The EPA earned a $7,500 penalty for the three-year assault on the Bajema family dairy farm. A large sum of money for a small operator, but a mere pittance to EPA coffers. In 2014 alone, under Civil Enforcement Monetary Commitments, the agency raked in $9,738,000,000 (rounded up to the nearest hundred million) in court ordered Injunctive Relief. They received another $135,000,000 (give or take) in other penalties. In addition, under Superfund Cleanup Enforcement they realized $601,000,000 (thereabouts) and another $63,000,000 in Criminal Enforcement Fines (Environmental Protection Agency [EPA], 2015). This to an agency with a 2015 enacted budget of over $8.1 billion and a workforce of over 15,000.

Still, the EPA is responsible for violating the 1972 Clean Water Act (CWA), the very law it is tasked with enforcing. According to 33 U.S.C §1251 et seq. (1972), the CWA makes it, “unlawful to discharge any pollutant from a point source into navigable waters” (EPA, 2015, para. 3). Mr. Bajema was penalized $7,500 and humiliated in his community for the charge of “potential” to pollute. As a result of the stress, he has sold the cows and closed his operation. Will the EPA suffer a similar punishment? It isn’t likely.

The superpower agency may have already begun working on a way to spin their failure.

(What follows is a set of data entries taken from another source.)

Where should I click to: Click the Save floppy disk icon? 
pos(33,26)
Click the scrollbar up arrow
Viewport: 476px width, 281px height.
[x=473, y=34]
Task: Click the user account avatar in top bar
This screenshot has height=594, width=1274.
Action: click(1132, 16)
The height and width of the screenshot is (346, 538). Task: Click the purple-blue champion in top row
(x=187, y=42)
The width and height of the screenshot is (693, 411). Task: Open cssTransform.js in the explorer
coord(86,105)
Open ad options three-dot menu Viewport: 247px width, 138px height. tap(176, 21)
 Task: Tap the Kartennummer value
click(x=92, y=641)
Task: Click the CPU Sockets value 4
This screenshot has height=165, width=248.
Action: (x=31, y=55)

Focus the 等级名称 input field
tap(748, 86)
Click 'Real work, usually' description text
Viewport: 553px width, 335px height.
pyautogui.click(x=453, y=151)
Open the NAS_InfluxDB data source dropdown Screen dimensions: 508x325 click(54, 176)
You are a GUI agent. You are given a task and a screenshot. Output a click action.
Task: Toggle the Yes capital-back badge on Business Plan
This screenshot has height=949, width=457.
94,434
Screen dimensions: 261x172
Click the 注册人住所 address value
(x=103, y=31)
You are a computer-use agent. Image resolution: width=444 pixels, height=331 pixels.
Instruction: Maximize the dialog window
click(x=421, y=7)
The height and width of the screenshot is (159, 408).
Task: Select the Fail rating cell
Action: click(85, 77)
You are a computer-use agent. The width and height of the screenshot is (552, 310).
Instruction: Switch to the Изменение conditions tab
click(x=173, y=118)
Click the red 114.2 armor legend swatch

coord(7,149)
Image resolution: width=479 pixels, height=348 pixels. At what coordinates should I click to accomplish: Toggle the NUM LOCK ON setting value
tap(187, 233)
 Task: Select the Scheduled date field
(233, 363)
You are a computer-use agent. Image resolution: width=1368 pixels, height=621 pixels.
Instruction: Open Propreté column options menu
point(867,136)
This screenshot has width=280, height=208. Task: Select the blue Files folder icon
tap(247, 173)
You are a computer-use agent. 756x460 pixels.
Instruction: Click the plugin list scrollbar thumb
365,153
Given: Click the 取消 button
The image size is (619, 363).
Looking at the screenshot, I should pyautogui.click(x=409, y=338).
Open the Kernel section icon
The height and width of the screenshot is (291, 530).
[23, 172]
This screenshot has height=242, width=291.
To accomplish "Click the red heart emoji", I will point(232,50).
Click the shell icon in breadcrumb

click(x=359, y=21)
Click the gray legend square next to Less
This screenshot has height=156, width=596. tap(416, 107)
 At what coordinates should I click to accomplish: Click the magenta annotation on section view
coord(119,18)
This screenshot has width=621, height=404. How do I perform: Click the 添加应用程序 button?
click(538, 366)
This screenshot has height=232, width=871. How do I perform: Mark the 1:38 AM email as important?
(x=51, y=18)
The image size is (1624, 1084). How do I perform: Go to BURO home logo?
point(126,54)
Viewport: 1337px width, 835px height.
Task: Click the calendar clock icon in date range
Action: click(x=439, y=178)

The EPA website shows the Upper Animas Mining District in Silverton, Co as a Region 8 Superfund site although not on the National Priority List (NPL). It is clear the EPA was aware of the issue for decades. However, a recent Associated Press (AP) news article blames the local community for standing in the way thus contributing to EPA’s failure to take action. This “it’s not our fault” approach to the disaster is not a defense Mr. Bajema offered.

Six days after the spill EPA Administrator Gina McCarthy stated, “It pains me to no end to see this happening”. As well, at an event in Washington D.C. she said the EPA is taking full responsibility and when pressed by a reporter said, “I am absolutely sorry this ever happened“. This may be the closest we get to an apology. It pains us all, but where is the accountability? Are we to believe the zero tolerance attitude of EPA enforcement will result in an equal penalty, punishment, and public humiliation as suffered by other offenders? Or, like the General Services Administration (GSA), Internal Revenue Service (IRS), and the Veteran’s Administration (VA) the EPA will go on and suffer no consequences.